= Ronan Lyons =

Ronan Lyons is the inaugural Clinical Professor of Public Health at Swansea University Medical School. He is Director of the National Centre for Population Health and Wellbeing Research (NCPHWR), Director of the Farr Institute Centre for the Improvement of Population Health through E-records Research (CIPHER), Co-director of the Secure Anonymised Information Linkage (SAIL) system, co-director of the Centre for the Development and Evaluation of Complex Interventions for Public Health Improvement (DECIPHer), and co-director of the Administrative Data Research Centre Wales.

==Education and early career==

Lyons trained at Mercer's Hospital, Dublin and qualified in medicine from the School of Medicine in 1983. He later completed an MPH degree at University College Dublin in 1988 and an MD from Trinity College Dublin in 1993.
After several years in hospital and community medicine, Lyons undertook specialist training in public health in Ireland before being appointed a consultant with the West Glamorgan Health Authority (now Abertawe Bro Morgannwg University Health Board) in 1992.

==Professional roles==

Along with his position as Clinical Professor of Public Health at Swansea University Medical School, Lyons is an Honorary Consultant with Public Health Wales NHS Trust and adjunct professor at the School of Public Health and Preventive Medicine at Monash University, Australia.

==Awards and honours==

Lyons was elected a Fellow of the Learned Society of Wales in 2013.

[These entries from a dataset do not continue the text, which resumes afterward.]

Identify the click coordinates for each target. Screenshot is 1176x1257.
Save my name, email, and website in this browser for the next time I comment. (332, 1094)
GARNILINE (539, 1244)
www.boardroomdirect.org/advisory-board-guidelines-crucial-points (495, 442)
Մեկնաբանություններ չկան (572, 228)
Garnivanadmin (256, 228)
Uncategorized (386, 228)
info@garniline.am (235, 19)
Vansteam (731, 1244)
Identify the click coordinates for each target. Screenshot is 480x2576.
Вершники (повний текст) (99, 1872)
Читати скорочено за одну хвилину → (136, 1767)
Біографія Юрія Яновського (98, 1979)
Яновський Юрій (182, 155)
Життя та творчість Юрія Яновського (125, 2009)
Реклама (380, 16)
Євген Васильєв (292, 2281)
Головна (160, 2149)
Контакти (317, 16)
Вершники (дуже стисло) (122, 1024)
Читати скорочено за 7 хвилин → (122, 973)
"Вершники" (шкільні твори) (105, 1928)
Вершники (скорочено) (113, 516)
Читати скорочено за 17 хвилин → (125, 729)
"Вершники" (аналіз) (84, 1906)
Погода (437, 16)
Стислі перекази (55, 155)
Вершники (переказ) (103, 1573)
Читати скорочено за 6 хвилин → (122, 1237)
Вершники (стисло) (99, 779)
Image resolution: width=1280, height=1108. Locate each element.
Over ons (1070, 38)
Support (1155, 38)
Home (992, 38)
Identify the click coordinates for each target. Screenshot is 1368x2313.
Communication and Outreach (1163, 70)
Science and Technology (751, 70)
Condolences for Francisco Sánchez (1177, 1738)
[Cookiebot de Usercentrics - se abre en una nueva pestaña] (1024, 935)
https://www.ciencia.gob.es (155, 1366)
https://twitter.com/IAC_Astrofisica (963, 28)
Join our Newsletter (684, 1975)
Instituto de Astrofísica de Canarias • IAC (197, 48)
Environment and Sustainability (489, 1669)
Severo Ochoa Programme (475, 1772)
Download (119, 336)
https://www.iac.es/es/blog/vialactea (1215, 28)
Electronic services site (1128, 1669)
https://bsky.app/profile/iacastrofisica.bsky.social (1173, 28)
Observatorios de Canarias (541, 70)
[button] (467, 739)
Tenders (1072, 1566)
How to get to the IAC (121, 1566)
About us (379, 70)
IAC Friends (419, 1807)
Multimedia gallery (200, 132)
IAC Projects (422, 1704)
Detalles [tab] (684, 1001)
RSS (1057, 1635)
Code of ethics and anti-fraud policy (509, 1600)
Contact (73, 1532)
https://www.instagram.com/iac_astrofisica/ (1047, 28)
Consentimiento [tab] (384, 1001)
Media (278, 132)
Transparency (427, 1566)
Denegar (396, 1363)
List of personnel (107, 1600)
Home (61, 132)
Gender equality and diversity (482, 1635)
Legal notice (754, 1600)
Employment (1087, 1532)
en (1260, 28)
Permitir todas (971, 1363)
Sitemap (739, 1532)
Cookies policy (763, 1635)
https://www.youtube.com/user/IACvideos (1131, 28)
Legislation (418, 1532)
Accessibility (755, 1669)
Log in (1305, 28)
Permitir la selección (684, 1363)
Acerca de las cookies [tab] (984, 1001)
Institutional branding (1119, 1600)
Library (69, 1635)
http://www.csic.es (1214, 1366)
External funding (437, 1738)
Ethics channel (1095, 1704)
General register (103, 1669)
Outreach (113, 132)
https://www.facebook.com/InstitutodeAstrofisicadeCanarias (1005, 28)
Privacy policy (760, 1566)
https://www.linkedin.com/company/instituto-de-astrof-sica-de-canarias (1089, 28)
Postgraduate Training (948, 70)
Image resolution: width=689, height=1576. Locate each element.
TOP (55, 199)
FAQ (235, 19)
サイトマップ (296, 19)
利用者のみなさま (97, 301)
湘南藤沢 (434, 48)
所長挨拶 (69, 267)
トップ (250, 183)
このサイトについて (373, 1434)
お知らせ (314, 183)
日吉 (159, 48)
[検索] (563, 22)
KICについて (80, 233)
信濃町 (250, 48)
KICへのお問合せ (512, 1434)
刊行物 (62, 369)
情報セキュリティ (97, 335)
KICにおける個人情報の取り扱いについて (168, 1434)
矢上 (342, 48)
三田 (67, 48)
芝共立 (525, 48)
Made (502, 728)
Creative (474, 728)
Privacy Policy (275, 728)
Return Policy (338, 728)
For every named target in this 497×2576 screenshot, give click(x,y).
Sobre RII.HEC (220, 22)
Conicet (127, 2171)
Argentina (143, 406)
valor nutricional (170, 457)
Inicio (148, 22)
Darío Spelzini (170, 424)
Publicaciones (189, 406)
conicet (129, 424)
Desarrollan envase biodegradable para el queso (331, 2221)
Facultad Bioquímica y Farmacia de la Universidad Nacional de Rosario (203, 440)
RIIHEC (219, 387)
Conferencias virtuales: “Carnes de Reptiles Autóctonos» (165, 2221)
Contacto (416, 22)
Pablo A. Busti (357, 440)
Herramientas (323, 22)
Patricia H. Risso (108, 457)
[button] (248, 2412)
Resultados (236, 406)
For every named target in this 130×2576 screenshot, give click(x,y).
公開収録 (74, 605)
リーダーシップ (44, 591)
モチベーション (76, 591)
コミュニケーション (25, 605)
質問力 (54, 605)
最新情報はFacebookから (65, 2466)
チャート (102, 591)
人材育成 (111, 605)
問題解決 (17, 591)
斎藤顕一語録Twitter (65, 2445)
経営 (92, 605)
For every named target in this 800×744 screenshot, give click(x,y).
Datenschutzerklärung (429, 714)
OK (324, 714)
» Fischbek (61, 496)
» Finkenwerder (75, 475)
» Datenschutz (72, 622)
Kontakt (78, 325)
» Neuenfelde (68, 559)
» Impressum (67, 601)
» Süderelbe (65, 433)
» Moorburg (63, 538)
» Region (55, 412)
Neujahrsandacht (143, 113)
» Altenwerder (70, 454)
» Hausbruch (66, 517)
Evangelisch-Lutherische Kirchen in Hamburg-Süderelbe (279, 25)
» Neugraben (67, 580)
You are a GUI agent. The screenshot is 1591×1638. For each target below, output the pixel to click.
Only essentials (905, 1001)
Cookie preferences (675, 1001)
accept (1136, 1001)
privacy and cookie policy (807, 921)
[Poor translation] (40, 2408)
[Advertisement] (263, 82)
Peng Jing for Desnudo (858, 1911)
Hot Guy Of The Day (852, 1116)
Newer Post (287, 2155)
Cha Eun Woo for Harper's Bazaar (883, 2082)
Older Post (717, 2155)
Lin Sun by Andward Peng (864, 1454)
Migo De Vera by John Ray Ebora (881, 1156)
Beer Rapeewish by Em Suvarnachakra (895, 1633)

Fellow Faculty of Public Health Medicine, Royal College of Physicians in Ireland

Lyons was appointed an Honorary Officer of the Order of the British Empire in 2021, with the appointment being made substantive (OBE) in January 2022.

He was elected a Fellow of the Academy of Medical Sciences in 2022.

==Other activities==

Lyons is also Chair of the International Collaborative Effort on Injury Statistics (Injury ICE) at the US National Center for Health Statistics.